Retour à la case départ, donc.
Une nouvelle loi, récemment entrée en vigueur, place dorénavant le pouvoir judiciaire, et non plus les communes, en position d’autorité dans ces cas de figure. Les fautifs encourent désormais jusqu’à un an de prison. Mais peu de poursuites sont à envisager, puisque les parquets, submergés par les dossiers, ne paraissent pas vouloir prioriser ces affaires.
« Je pense vraiment que cette loi, dans la pratique, ne va rien changer, poursuit Bertrand de Buisseret. Il y aura très peu de verbalisation parce que, évidemment, les policiers ne seront jamais ou très rarement témoins de ce genre de fait. »

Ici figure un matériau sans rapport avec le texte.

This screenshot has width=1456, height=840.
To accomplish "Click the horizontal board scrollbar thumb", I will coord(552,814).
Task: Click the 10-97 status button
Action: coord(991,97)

Seul motif d’espoir : la loi, qui punit le sexisme, sanctionne également toutes les discriminations basées sur le sexe, ce qui pourrait débloquer des dossiers liés aux relations de travail, et notamment aux conditions salariales différentes entre hommes et femmes.
Dans le reportage « Les mâles sont en rues », publié par le journal français Libération en juin, un géographe et spécialiste de la place des femmes dans la ville explique que c’est tout l’urbanisme qui est à revoir. « La ville appartient aux hommes. Tout est fait pour favoriser leur présence. […] En moyenne, 75 % du budget loisir des communes bénéficie à des activités masculines. Cela institutionnalise la présence des garçons dans la rue. C’est comme dans une cour de récréation : dès qu’on y installe un terrain de foot, les garçons deviennent plus légitimes à être au milieu, à occuper tout l’espace », a affirmé Yves Raibaud.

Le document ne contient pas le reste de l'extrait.